# Help



## bonsaibill (Oct 20, 2005)

I know the pen isn't perfect.  The fit and finish is decent, but the accents are crooked.  I can't seem to tune my bandsaw.  What about the photo though?


----------



## JimGo (Oct 20, 2005)

Not bad. Looks a little out of focus, but that may be pixelation due to down-sampling to meet the size requirements.  It's a pretty pen, but for some reason, the pic doesn't quite do it for me.  I think it's the arrangement of the pen on the paper; there's nothing visually interesting there.  A slight angle, or a different background would probably make the pen "jump" a little more.


----------



## Doghouse (Oct 21, 2005)

Most fabric stores will sell batiked muslin at a reasonable price.  I use that for a backdrop.


----------



## Daniel (Oct 21, 2005)

The Photo looks good. the lighting is real close. it's the composition that needs some touch up. rotate the pen just a bit so a little more of the clip shows. positioning the pen at a 45 degree angle also works well as Lou demonstrated. possible some color correction with the photo editor also. that's hard to tell from this end. the focus is just a touch fuzzy but as it was mentioned before this can happen when you are trying to crunch it down to a small enough file to post here. 
over all a good picture.
as for the accents. I don't try to cut them with the band saw. to hard to get a square cut. I use a radial arm saw and it works great. I've tried a miter saw with real disasterous results. the difference may be the blade but I am not sure. I've had two different blades in my radial arm saw withthe same results. I can slice off paper thin waffers if I need to.


----------
····················
*The tasks*.
1) Reproduce word for word the part of the pen photo thread starting with "## JimGo (Oct" and going on through "for a backdrop.".
2) State whether each statement agrees with the pen photo thread, answering yes or no and quoting the deciding words exactly: (a) Doghouse uses batiked muslin as a backdrop. (b) Daniel cuts his accents with a miter saw. (c) JimGo suggests that a slight angle or a different background could help the pen stand out.
····················
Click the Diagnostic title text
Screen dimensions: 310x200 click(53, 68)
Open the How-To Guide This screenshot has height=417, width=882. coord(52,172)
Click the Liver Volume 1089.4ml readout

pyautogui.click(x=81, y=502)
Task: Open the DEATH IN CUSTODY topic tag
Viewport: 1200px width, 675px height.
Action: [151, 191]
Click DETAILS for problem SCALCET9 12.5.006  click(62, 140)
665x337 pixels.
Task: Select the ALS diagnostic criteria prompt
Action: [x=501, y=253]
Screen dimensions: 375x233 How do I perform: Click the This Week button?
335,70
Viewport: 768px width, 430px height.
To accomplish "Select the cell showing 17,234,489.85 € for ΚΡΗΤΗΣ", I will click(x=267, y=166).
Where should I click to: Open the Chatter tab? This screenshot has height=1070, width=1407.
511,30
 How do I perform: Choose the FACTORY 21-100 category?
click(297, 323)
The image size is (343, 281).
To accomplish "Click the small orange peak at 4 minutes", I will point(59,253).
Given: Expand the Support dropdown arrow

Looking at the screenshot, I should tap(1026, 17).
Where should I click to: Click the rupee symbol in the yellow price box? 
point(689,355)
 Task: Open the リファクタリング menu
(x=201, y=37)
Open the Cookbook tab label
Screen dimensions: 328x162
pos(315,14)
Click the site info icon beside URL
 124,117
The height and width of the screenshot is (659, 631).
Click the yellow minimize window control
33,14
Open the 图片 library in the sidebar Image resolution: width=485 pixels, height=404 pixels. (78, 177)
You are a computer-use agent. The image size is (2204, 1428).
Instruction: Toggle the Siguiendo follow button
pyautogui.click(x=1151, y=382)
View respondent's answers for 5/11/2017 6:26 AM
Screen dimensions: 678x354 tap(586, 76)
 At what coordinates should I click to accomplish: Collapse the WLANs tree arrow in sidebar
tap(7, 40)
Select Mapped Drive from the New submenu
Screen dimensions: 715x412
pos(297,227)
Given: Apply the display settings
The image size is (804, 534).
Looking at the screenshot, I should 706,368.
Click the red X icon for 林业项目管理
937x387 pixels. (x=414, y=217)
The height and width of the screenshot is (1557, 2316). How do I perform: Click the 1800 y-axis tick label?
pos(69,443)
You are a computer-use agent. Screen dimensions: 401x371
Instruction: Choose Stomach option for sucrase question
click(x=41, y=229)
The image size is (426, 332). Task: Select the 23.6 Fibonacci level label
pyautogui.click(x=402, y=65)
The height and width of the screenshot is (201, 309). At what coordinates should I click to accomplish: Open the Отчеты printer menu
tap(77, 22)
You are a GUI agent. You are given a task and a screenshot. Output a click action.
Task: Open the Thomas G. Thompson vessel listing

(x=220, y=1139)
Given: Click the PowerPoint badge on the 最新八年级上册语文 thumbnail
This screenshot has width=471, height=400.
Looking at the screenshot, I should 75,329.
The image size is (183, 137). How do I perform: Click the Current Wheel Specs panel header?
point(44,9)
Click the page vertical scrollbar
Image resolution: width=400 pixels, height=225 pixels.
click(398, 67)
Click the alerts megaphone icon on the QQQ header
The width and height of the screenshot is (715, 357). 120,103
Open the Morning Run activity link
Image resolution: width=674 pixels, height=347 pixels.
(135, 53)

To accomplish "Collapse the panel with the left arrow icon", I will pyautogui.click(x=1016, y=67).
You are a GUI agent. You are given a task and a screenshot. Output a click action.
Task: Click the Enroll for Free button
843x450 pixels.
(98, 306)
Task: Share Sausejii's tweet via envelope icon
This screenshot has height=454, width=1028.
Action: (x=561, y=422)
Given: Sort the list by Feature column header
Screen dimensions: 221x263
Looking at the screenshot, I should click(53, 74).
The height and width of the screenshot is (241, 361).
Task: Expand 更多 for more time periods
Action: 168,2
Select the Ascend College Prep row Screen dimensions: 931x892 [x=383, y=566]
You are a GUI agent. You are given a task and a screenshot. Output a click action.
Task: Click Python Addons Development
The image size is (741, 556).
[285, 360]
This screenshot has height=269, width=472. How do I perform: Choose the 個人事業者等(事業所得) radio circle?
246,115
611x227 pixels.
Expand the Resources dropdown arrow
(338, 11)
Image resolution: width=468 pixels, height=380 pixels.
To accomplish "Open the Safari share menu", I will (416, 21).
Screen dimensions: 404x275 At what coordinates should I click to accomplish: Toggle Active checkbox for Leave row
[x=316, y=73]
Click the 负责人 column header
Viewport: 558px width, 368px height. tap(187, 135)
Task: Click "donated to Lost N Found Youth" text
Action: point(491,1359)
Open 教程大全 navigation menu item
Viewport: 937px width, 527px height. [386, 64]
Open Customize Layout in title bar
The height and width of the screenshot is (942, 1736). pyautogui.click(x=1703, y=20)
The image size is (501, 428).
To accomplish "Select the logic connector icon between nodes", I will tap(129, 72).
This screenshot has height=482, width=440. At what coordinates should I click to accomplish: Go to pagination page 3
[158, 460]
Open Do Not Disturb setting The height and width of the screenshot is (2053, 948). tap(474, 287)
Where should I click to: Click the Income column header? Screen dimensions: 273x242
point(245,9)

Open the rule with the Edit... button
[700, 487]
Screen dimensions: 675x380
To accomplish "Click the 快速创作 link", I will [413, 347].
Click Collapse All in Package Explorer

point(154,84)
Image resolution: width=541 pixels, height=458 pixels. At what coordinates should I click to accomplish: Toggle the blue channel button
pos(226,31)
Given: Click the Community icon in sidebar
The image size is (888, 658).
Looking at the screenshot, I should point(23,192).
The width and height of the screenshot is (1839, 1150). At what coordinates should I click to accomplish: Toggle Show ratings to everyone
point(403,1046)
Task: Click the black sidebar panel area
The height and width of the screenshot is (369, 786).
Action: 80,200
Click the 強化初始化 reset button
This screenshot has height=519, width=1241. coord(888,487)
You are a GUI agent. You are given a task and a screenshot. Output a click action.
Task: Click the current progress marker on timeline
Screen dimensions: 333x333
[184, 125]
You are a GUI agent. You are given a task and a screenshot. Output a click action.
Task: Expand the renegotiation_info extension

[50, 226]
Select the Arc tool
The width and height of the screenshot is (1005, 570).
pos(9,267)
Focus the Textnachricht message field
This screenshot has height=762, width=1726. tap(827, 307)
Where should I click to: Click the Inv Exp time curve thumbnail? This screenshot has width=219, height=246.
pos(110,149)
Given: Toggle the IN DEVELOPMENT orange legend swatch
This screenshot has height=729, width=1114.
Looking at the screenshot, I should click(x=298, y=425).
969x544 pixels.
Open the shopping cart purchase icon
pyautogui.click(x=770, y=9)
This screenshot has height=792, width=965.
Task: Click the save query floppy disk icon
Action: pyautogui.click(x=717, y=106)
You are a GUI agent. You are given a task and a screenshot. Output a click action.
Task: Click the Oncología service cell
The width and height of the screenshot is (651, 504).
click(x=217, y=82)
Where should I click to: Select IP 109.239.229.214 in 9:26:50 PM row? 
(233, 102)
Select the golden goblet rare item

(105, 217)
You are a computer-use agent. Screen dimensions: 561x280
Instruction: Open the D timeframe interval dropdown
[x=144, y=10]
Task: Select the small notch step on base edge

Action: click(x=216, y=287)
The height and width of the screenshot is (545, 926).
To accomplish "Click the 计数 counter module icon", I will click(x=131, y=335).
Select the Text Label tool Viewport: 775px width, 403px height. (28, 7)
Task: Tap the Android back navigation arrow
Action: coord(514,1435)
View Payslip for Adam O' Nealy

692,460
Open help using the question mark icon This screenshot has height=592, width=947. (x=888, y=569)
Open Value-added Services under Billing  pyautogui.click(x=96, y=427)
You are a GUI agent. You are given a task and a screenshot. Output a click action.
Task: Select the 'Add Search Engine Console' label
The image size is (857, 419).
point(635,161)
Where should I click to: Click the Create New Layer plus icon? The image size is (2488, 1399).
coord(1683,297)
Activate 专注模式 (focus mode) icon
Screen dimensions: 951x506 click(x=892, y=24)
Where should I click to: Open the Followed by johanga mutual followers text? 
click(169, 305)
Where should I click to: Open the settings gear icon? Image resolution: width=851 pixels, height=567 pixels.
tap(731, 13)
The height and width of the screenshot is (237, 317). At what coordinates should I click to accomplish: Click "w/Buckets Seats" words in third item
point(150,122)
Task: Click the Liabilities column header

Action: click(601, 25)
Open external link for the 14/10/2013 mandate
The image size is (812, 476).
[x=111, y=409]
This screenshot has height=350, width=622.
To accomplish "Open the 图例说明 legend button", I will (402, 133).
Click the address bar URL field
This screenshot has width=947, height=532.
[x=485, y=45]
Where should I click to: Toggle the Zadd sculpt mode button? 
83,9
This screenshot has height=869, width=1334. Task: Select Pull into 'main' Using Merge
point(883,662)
····················
*Answer list*.
1)
## JimGo (Oct 20, 2005)

Not bad. Looks a little out of focus, but that may be pixelation due to down-sampling to meet the size requirements.  It's a pretty pen, but for some reason, the pic doesn't quite do it for me.  I think it's the arrangement of the pen on the paper; there's nothing visually interesting there.  A slight angle, or a different background would probably make the pen "jump" a little more.


----------



## Doghouse (Oct 21, 2005)

Most fabric stores will sell batiked muslin at a reasonable price.  I use that for a backdrop.

2)
(a) Yes: "Most fabric stores will sell batiked muslin at a reasonable price. I use that for a backdrop."
(b) No: "I use a radial arm saw and it works great. I've tried a miter saw with real disasterous results."
(c) Yes: "A slight angle, or a different background would probably make the pen "jump" a little more."